His client was Maurice Koenigsberg, manager and presumably proprietor of the Koenigsberg Jewelery Co who were wholesalers and manufacturers of jewelery on West Cordova Street. He must have been doing well in business; in 1911 he was living on Thurlow Street aged 35 with his 22 year old wife Etta and three month old daughter Ruthlene. Both Maurice and Etta were from American Jewish families, Maurice was from St Paul, Minnesota although Etta had been born in Winnipeg, Manitoba. Etta died young, aged 49 in 1937 and Maurice died in 1948. The family were here until 1928.

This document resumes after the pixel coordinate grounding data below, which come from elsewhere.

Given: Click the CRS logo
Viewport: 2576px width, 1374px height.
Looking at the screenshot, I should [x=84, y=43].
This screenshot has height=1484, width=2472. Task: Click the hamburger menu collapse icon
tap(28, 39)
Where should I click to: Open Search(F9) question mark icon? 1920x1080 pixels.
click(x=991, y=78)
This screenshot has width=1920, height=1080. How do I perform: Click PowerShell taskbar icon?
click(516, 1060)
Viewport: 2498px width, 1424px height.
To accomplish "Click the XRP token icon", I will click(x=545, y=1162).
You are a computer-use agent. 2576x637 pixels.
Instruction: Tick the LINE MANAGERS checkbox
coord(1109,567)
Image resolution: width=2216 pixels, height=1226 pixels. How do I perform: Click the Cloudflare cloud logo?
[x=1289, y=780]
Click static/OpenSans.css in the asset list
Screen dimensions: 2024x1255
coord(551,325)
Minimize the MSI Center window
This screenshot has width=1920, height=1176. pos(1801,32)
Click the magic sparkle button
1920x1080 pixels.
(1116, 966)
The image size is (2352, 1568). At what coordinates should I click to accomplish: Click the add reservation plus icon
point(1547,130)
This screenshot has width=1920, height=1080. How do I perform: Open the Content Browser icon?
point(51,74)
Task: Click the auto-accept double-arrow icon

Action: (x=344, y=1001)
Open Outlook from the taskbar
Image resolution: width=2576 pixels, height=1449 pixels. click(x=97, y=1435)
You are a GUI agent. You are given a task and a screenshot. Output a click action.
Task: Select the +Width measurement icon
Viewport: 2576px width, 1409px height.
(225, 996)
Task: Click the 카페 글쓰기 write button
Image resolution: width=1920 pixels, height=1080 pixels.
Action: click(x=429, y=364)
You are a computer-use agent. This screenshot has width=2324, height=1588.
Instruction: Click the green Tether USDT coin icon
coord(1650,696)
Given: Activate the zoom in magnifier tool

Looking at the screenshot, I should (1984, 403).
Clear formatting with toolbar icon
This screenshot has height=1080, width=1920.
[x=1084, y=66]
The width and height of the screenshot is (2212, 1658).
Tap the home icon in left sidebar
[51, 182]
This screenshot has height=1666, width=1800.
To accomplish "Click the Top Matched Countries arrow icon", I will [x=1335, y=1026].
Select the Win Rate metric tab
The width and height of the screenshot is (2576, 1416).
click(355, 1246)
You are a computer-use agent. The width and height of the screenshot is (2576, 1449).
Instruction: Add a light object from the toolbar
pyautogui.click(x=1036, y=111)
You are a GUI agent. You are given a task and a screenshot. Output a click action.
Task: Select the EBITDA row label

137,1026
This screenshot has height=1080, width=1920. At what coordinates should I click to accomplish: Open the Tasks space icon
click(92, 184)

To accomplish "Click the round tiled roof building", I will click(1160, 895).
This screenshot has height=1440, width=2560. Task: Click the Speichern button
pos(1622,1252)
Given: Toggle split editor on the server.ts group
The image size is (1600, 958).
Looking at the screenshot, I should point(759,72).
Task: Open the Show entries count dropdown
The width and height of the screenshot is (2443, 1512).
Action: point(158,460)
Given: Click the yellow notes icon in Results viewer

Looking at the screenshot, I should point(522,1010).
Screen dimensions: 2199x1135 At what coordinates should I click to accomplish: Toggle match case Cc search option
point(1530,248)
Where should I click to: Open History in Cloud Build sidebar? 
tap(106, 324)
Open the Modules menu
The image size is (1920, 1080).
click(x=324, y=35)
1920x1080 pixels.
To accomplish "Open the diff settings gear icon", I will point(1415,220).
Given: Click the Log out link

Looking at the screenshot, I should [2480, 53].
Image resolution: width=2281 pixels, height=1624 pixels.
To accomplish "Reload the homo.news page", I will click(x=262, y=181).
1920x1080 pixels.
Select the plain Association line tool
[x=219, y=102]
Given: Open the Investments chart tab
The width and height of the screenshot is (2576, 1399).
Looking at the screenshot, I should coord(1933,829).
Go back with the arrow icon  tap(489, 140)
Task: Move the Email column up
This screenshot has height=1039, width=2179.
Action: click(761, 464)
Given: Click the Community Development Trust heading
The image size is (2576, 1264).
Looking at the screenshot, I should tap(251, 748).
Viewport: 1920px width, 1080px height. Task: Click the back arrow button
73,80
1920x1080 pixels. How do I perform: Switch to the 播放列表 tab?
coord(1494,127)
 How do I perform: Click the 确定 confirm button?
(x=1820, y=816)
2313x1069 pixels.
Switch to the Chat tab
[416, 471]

A year later, in 1929, the DeCarlo family moved in. Michael DeCarlo was a chauffeur, and had previously lived on Homer Street. Michele (as he was accurately named) and his wife, Margaret, had met and married in Nice, although he was from Messina in Sicily, and she was Scottish. They went on to have four children, all of whom apparently married in the 1920s, before they moved here. However their daughter, Marie moved back in with them, with her 7-year old daughter Margaret. Marie’s husband, William Middleton, a New Zealander, had disappeared some years earlier, pursued by fraud accusations. Margaret, known by the family as Peggy, went to school at Lord Roberts Elementary and as a teen had singing and dancing lessons at the June Roper School of Dance, that opened in 1935 on Seymour Street. Marie was keen for Peggy to have a career in showbusiness, and the earliest date we know she worked was aged 17, when she was a dancer at the Palomar Supper Club on Burrard. A year later she got her break in Holywood, dancing at the Florentine Gardens. She had adopted her grandparent’s name, and he middle name, so Peggy Middleton became Yvonne DeCarlo. She was briefly deported back to Canada in 1940 by immigration officials, but was legally able to work in the US in 1941, and a star was born. He grandparents continued to live here until 1944, when Michele retired and moved to West 3rd Avenue, and this became a rooming house.

Today the site is the relatively huge private gardens of a 19 storey condo tower, the Sandpiper, built in 1976 by Daon Developments. The tower’s architect was Jim White, a long-time architect with Thompson Berwick Pratt and Partners. Over twenty years earlier White had designed the Dal Grauer Substation on Burrard Street with Ned Pratt.